The inability to use phenotypic features to differentiate recessive deafness of different genetic etiologies has been overcome by studying isolated and/or consanguineous populations. However, most families from the United States that are powerful enough for linkage analysis have dominant deafness. Dominant loci have been mapped and cloned in single large families or by using mapping data and phenotypic features to combine genetically homogeneous families. Despite the obstacles of genetic heterogeneity, the high prevalence of acquired or environmental deafness, reduced penetrance, and variable expressivity even within families, at least 40 deafness genes have been identified to date (Hereditary Hearing Loss Homepage).
Both positional cloning and positional candidate approaches have been successful in identifying deafness genes belonging to diverse families such as atypical myosins, collagens, and cadherins (Resendes et al., 2001). Depending on the mutation, the phenotype may be dominant or recessive, nonsyndromic or syndromic. The vast majority of dominant traits are actually semidominant, since homozygosity usually results in a more severe phenotype than heterozygosity for a mutated allele (Nussbaum et al., 2001). While true dominance is exceedingly rare among all genetic traits, the notable exception is Huntington's disease, which is caused by abnormal expansion of triplet repeats (Wexler et al., 1987).
Mutations in MYO7A may segregate as dominant (DFNA11) (Liu et al., 1997b) or recessive NSHI (DFNB2) (Liu et al., 1997a; Weil et al., 1997) or as Usher syndrome (USH1B) (Weil et al., 1995). Mutations in Protocadherin 15 (PDCH15) underlie USH1F and DFNB23 (Ahmed et al., 2003), and the mouse homolog Pcdh15 underlies the Ames waltzer mutant (av) (Alagramam et al., 2001). Mutations in CDH23 (Cadherin 23) underlie both USH1D and DFNB12 (Bork et al., 2001), while murine Cdh23 underlies age-related hearing loss (ahl), modifier of deaf waddler (mdfw), and waltzer (w) (Di Palma et al., 2001; Wilson et al., 2001; Noben-Trauth et al., 2003).
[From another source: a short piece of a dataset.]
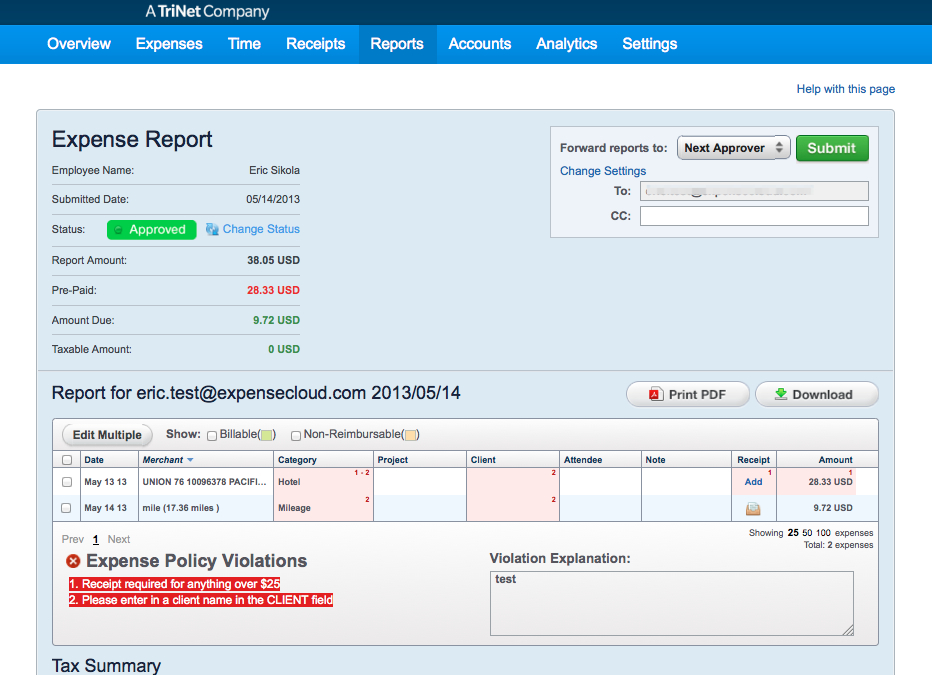
Task: Enable the Non-Reimbursable filter checkbox
Action: pyautogui.click(x=294, y=435)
Recent reports implicate the CHD23 protein in mechanoelectrical transduction occurring in tip links as well as the organization of stereociliary bundles (Siemens et al., 2004; Sollner et al., 2004).
In 1997, mutations in the GJB2 gene were identified and found to be a common cause of nonsyndromic recessive deafness (Kelsell et al., 1997; Estivill et al., 1998). This discovery revolutionized genetic testing for deafness because of three fortuitous circumstances: 1) GJB2 is a small gene; 2) the prevalence of mutations in the deaf population approaches 50%; 3) specific alleles occur frequently in certain ethnic groups such that sequencing of the entire gene is necessary only in a minority of cases. Thus, it is practical in terms of cost and effort to screen GJB2 even without significant a priori evidence for a genetic etiology. Heterozygosity for a GJB2 deafness allele may result in deafness when inherited with a deletion in GJB6 (del Castillo et al., 2002). Computerized tomography (CT) of the temporal bone may identify morphological abnormalities such as Mondini dysplasia and enlarged vestibular aqueduct (EVA) known to be associated with mutations in SLC26A4 (Prasad et al., 2000). Thus, for nonsyndromic recessive loss, genetic advances have been readily translated into clinical evaluation and management.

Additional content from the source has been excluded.